Health insurance is basically a contract, written in the form of a policy, in which consumers agree to make monthly payments in exchange for insurance companies agreeing to pay for things such as doctor and hospital visits if policyholders get ill, notes Lee Ann Obringer and Melissa Jeffries for HowStuffWorks. The monthly payments made by consumers are called premiums. Some insurance policies also cover expenses related to prevention of health problems and pay for visits such as annual physicals.
When companies issue health insurance policies, they assume they will take in more money through premium collections than they will pay out to customers, states Obringer and Jeffries.

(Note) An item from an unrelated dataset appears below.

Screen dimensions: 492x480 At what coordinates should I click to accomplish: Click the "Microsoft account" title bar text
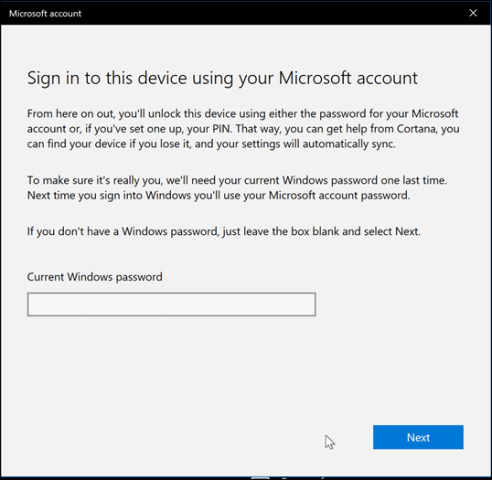coord(45,14)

Health insurance policies may include a breakdown of how much insurance companies pay and how much policyholders pay by specifying co-payments. Co-payments are the amount a policyholder pays for visits. For example, a policy may specify a patient pays $30 for a single visit, while his insurance company pays the rest.
Health insurance policies may also contain deductibles, which are minimum amounts that bills must reach before insurance companies contribute toward payments, according to Obringer and Jeffries. If a patient has a $100 deductible and his doctor bill is $90, the insurance company does not contribute toward the bill. Insurance companies may also offer health insurance policies that include maximum amounts they are willing to pay toward medical bills. People can get health insurance through their jobs if their employers offer coverage or purchase coverage on their own. Different types of health insurance policies are available that cover individuals, spouses and children, and other dependents.